煌々と照り付ける真夏の太陽にも陰りが見え、大陸南方に位置するここ神聖オルヴァドル教国でも、朝晩は秋の気配が感じられ始めた10月。
ようやく涼しくなって来た時季に合わせ、新たな大司教ライアンのお披露目を兼ねた、教国内視察の旅が始まった。
ライアン付きの聖堂騎士団が周りを固め、豪奢な馬車で主要な都市などを回り、大司教ライアンが直接国民、信徒の声を聞くのである。
まぁ、それにかこつけた、家族旅行であった(^^;
馬車にはライアンだけで無く、その娘エルダと娘婿ベルデハイム、内縁の妻であるこの俺ルージュと、様々な差配を取り仕切る為にベテルムザクト司教が同乗していた。
「本当に、申し訳御座いません。ご家族水入らずのところを、私まで馬車に同乗させて頂いて。」
小さくなって畏まるベテルムザクト司教。
「何言ってるのよ。貴方が面倒事一切引き受けてくれて、本当に助かったわ。堅苦しいお仕事は、やっぱり本職に任せると楽ね。」
「おいおい、私だって一応本職なんだよ。まぁ、ベテルムザクト司教のお陰で、色々助かっているのは確かだけどね。」
そう言って、素敵な笑顔で微笑むライアン。
この笑顔だけで、俺の疲れは全部吹き飛ぶ。……まぁ、体はもう中年じゃ無いから、言うほど疲れやしないが(^^;
「そう言って頂けるのはありがたいのですが。」
「それを言ったら、私の方こそ申し訳ありません、義父ちち上、義母はは上。義父ちち上をお守りする騎士団長の身で、ご一緒させて頂くなど。」
そう言って、こちらも小さくなって畏まるベルディ。
「そうね。貴方は外で警護した方が良いかもね。」
と、冗談めかして返すエルダ。
「そうよね。そうすれば、ベルディが騎馬に跨る勇姿を見られて、エルダも惚れ直せたもんね。」
「ちょっ、ちょっと止めてよ、養母かあさん。私、別にそんな事言ってないでしょ!」
顔を真っ赤にして恥ずかしがるエルダ。
一緒になって、顔を赤くするベルディ。
……ふふ、本当に良いもんだ。
こんな俺にも、こんなに素敵な家族が出来たんだな。
そんな幸せな時間を過ごしながらも、俺の心の片隅には、早く確かめたくて仕方無い、と言うわくわく、そわそわした気分も同居していた。

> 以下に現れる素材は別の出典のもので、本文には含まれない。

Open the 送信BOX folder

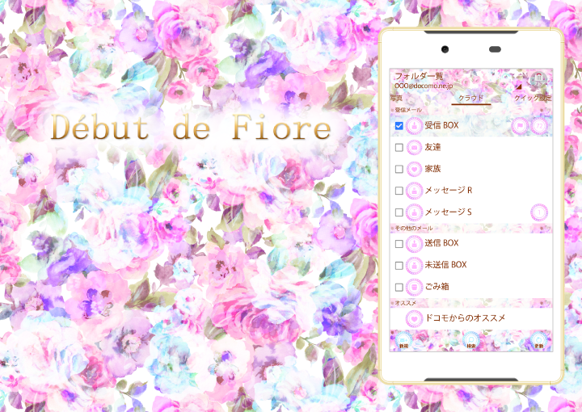[441, 243]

そう、俺はあの名も無き光の神から、ほんの少しばかり神の知識を下賜されていたからな。
だが、そんなに早く動き出す事も出来無かったのだ。
もうひと柱の、神の始末があったからである。

名も無き光の神が眠りに就いた後、俺はそれの始末に困っていた。
……闇の神の欠片。こいつはまだ、生きている。
現状で張れる最強の放置結界を二重に張り、その上から維持結界をもう1枚。
結界越しに、神の気配も瘴気も、一切何も感じられない状態だ。
このままなら何も心配は無い、と一見思える安定した状態であるが、相手は神様である。油断は出来無い。
何より、このままここに放置なんかしたら、俺の結界を破って再び海底、名も無き光の神の体に瘴気の根を伸ばすかも知れない。

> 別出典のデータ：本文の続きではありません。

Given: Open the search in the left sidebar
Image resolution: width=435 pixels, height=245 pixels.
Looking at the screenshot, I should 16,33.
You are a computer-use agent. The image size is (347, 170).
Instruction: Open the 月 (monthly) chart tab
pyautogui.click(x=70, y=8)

折角永劫にも思える1万年の辛苦から解放されたばかりなのに、無責任に放り出して悪夢の日々に逆戻りなど忍び無さ過ぎる。
となれば、お持ち帰りするしか無い訳だ。
……実は、頼まれなくともそうするつもりではあった。
俺は、デイトリアムと出逢った際、こんな事を考えた。
都合良く、意識の無い長命種のアストラル体と魂なんて、その辺に落ちてたりしない。
今、それに近しい、いや、それ以上の拾い物が目の前にある訳だ。
が!
むしろ、それ以上過ぎるのだ。
仮に、この闇の神の欠片を、俺の物質体の中でアストラル体と同居させたとする。
多分、いいやきっと、絶対、俺の魂の方が負けてしまうだろう。
アストラル体と言う保護膜はあれど、ほぼ剥き出しの魂のまま闇孔雀と顔を突き合わせるようなものだ。

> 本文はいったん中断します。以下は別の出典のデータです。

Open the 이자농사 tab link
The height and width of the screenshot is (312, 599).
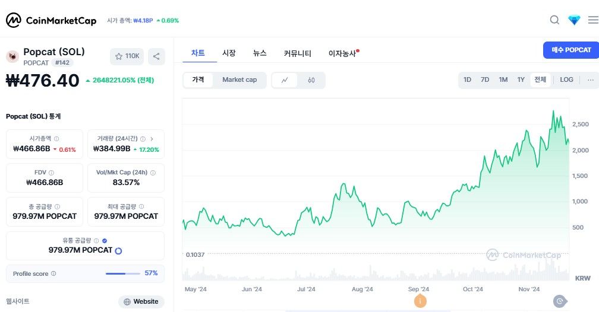(343, 53)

俺のちっぽけな魂など、存在を維持出来ずに消えて終わりだ。
闇の神の欠片で、デイトリアムの真似は出来無い。
しかし、厳重に結界を張った今の状態であれば、直接触れさえしなければ、多分大丈夫。
何とか、持ち帰る事は出来るはずだ。
名も無き光の神の為でもあるが、俺は俺の知的好奇心に従い、この貴重で危険な試料を持ち帰る事にしたのである。

一時的にでも、そこいらに放置しておく事は出来無いので、一気にアストラル転移で海上まで出るのでは無く、念動で闇の神の欠片と共に浮上する。
結界もあるし、あれ以降闇の神の欠片は眼を開く事も無く、大人しいものである。
しかし、それでも何かを感じたものか、帰りは近寄って来る生き物もモンスターもいなかった。
行きとはまるで違い、帰りはすんなりと帰り着いた。
危ない土産物があるので、キョウミヤコ拠点で物質体に戻ったら、そのまますぐに帰路へと着く。
ただ、ここで問題になるのが、これにマーキングして物質招喚で移動させて良いものかどうか、だ。
いや、この先の事を思えば、招喚や転移が出来無いのは困るのだが、今はまだ持ち帰ったばかりで、詳しい検査も出来ていない。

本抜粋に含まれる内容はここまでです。